His name was Samuel, and he looked no older than I do. He was walking with his son, who was named Isaac. We walked down the road as we talked, and I asked him where he was from. He said that he was from Western Provence, and that he was in Limuru looking for work to support his son and himself. He asked us what we were doing in Kenya. I answered that we were missionaries, and had come to share the message of the cross. His face immediately lit up, and shared that he was a believer as well. He said that he had already found a great church in the community, and loved going every Sunday. I thought, here is this guy who came looking for work, but even before he found a job, he made sure he found his church. I knew then there was something special about Samuel.
As we walked toward our home, Samuel began talking about how it was wonderful that we were following God, even when he called us away from our home. He reminded me about Abraham, and how he was called apart from his family as well. He encouraged me to stay strong in the Lord, to remember that if we tried to do the work using our own power, we would fail. It would only be in relying on the power of Christ that we would succeed. Here I was, in Kenya to encourage the Body of Christ, and I was being ministered to myself. I thought to myself, and then said it aloud, God is good.
One of the best parts for me was that, as we went our separate ways, Samuel did not ask for help. He had just been talking about how God will provide for our every need, and it appeared that he wasn't just talking the talk, but was actively living what he shared. We are often asked for money, simply because of the color of our skin. But here was a man that has not been able to find work, who was simply trusting God to provide for him and his son. I later thought about his son Isaac, and the example that he has in his father of what it means to be a Christian man.

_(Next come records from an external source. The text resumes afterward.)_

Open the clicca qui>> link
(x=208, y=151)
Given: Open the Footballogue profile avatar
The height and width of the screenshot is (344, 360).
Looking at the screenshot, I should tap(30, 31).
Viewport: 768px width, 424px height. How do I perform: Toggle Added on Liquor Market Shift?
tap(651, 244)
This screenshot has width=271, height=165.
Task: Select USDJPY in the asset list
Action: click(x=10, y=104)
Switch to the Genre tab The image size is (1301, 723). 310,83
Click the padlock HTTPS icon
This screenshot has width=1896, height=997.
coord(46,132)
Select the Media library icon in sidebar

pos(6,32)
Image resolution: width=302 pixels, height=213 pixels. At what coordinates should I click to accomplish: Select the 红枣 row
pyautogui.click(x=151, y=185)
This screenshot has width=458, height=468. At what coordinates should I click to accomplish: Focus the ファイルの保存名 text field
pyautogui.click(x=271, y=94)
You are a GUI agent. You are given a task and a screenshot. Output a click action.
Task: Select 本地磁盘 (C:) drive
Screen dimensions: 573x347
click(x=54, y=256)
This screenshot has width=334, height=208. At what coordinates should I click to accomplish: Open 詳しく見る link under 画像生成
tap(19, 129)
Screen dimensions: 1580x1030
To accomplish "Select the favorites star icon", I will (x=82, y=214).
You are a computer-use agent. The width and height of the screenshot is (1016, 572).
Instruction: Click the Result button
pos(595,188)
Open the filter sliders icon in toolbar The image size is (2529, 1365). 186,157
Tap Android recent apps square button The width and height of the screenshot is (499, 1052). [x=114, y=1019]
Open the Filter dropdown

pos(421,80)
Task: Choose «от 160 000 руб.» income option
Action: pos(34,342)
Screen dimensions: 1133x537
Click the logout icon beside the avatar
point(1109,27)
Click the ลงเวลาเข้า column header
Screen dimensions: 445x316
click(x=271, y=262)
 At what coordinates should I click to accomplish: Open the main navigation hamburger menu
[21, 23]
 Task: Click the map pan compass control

I was deeply encouraged by our short conversation we had, walking down the road from Brackenhurst. I was stirred up in my spirit from seeing this man's faith, and from seeing the way his son looked up at him as we walked. His son looked like he was proud that Samuel was his father. I looked down at Christopher, whom I was pushing in his stroller. I hope that one day, Christopher and Josiah will be able to look up to me with that same pride.